This week’s best new albums to stream
The new albums from Kaitlyn Aurelia Smith and DJ Sabrina The Teenage DJ should be at the top of your queue today. Tap in and find a new obsession.
Photo of Kaitlyn Aurelia Smith by Kaitlyn Aurelia Smith
Paste is the place to kick off each and every New Music Friday. We follow our regular roundups of the best new songs by highlighting the most compelling new records you need to hear. Find the best new albums of the week below, from priority picks to honorable mentions.
Auratus: Fever Dream
It pays to drop a consistently good rock album, and Auratus did that today. Fever Dream is great fun courtesy of the Red Hook-based duo of Liz Louie and Jesse Rolfe (with contributions from Cooper Ferris, Miles Taylour, and Jesse Lessner). I wasn’t familiar with them before this week, but now I’m locked in on where they go next. Fever Dream surrounds the listener with great, unpretentious dream-pop music. If you dig anything by Blonde Redhead or Pretty Sick, I think you might dig what Auratus has to offer on their debut album, which was written, recorded, and produced by the band at Red Hook’s Community Music Space. “Graham’s Dream” is as hazy and loping as its title suggests, while “Kiss Me Now (Or Don’t)” is a sweet acoustic ditty I’m still humming. Lead single “Gold Dust” summons the ghosts of early 2000s alternative, while “Forgive/Forget” builds and builds into this discombobulated and distorted slow jam. Spanky guitars color the mood of “Oh (And Also Kay),” and the 6-minute “Nothing” crawls through fingerpicked coziness before falling into a belting, swelling, swirling catharsis. What I’m getting at here is: Fever Dream is an impressive and exciting first step from Louie and Rolfe’s brand new band. —Matt Mitchell [Self-Released]
DJ Sabrina The Teenage DJ: Fantasy
Released just hours after last week’s edition of this column dropped, I can’t go another day without praising the new DJ Sabrina The Teenage DJ album Fantasy—a 4-hour pile of the hottest dance samples you’ll encounter this year. Nobody’s putting out records right now, but luckily Sabrina has come back to save 2025’s final act. A lot of insane songs are in this behemoth of a record, especially “Not There Yet,” “Hideaway,” “Will My Love,” and “Sunset Years,” but let me direct your attention to the 11-minute “Rainfalls,” a track featuring 15-30 samples at any given time—100 or so in total, if Sabrina’s own approximations are correct. Femme and pixelated, “Rainfalls” is emotive. A vocal sample pokes through a Bruce Hornsby’s “Changes”-style piano, declaring that “we’re gonna do our very best to take you on a journey through my personal life. There’s nobody else there, it’s just me” before swelling into a four-on-the-floor heartbeat flushed by spanky synths and discombobulated voices. To describe “Rainfalls,” I go back to this Sabrina quote from my interview with her last year.

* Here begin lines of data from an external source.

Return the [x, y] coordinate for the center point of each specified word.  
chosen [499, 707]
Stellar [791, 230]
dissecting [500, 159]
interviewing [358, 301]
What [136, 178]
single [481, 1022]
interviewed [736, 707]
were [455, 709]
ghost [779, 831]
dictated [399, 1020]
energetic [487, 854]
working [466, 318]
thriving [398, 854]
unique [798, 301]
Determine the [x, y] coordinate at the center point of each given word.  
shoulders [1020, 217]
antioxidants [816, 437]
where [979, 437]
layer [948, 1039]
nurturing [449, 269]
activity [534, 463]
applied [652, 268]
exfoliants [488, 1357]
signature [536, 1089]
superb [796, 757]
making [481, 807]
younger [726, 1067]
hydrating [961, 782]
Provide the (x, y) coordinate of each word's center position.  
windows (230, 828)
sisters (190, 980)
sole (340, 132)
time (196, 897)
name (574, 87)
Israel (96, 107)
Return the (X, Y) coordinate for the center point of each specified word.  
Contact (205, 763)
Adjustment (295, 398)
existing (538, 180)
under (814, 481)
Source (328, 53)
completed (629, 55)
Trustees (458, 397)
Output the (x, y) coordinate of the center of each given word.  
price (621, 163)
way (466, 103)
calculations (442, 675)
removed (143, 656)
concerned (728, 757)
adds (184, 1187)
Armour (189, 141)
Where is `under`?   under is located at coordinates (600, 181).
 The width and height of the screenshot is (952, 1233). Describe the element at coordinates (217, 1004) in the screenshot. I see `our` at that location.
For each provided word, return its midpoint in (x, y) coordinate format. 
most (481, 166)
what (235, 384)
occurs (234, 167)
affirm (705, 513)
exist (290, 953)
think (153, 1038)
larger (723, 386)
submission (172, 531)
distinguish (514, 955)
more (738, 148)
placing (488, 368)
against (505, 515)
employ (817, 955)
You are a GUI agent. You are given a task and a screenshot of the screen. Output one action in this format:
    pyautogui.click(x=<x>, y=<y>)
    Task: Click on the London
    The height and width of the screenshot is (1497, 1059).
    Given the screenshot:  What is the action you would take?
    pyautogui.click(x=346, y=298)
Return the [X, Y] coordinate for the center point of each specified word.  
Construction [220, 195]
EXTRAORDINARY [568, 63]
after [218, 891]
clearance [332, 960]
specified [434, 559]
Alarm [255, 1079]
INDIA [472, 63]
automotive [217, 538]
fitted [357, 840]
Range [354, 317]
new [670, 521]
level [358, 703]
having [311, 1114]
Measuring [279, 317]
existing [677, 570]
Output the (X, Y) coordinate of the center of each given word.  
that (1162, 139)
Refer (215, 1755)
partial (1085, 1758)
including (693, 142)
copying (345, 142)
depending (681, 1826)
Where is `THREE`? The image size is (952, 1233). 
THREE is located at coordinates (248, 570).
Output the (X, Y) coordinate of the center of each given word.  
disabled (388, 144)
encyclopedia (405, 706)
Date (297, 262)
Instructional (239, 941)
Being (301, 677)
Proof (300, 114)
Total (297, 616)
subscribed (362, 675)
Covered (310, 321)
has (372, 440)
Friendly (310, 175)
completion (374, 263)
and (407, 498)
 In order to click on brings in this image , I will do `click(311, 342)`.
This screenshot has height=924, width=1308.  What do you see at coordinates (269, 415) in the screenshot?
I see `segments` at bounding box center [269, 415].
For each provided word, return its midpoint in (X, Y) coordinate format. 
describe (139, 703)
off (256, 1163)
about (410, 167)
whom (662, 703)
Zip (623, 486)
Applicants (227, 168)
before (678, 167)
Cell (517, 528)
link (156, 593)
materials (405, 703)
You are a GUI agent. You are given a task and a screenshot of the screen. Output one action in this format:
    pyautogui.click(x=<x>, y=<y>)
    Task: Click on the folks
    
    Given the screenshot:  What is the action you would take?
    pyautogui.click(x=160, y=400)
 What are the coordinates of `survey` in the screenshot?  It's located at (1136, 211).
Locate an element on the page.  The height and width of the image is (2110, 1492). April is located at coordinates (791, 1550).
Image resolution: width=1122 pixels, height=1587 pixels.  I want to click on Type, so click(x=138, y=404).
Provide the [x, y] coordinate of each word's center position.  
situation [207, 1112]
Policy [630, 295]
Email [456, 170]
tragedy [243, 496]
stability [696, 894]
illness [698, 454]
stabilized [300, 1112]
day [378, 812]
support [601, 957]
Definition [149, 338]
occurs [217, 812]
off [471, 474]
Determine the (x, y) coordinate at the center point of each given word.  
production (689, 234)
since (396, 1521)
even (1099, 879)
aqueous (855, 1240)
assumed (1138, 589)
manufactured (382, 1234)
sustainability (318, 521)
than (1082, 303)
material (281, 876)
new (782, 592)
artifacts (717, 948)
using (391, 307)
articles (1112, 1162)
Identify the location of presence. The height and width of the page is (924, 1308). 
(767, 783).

Talking about the Avalanches song “Since I Left You,” she wrote to me: “[The song] has a very uncanny feeling where it sounds alive and organic, but everything is brought back to life from the dead, like old Victorian corpus photography where they posed the deceased around as if they were still with us.” That’s the crux of “Rainfalls” and the self-referential, skyscraping hypnosis of Fantasy—zigging and zagging through resurrections of techno and splashes of house music in an overwhelming but tenacious pile of pop ideas. The color of Sabrina’s primordial ooze is unmistakable and, hours and hours of music later, still one of a kind. —Matt Mitchell [Self-Released]
Kaitlyn Aurelia Smith: Thoughts On the Future
A few months after sharing the album GUSH, LA producer and composer Kaitlyn Aurelia Smith has shared a new EP, Thoughts On the Future. It’s 22 minutes of ambient instrumentals that any fan of Max Richter will certainly love. Smith calls the album a “contemplative body of work that examines what grief does to the body and the mind—the necessary disembodiment & cocooning—how it suspends us, how it empties us, and how it quietly begins to rebuild us in its own time.” Through three compositions, she utilizes piano, textured synths, and chamber music effects to foster delicate, unhurried musical maps and emotional rooms. “This music is meant to feel private—a private world for you,” Smith continues. “This is not an album about healing. It is an album about truth—about the reconstruction that follows when life has been irrevocably altered.” I think “Dying Is A Normal Part Of Life” is among the most fascinating songs released this month. Do yourself a favor and give Thoughts On the Future a half-hour of your time this weekend. —Matt Mitchell [Nettwerk]
The next Friday albums roundup will come out on January 9. Happy holidays!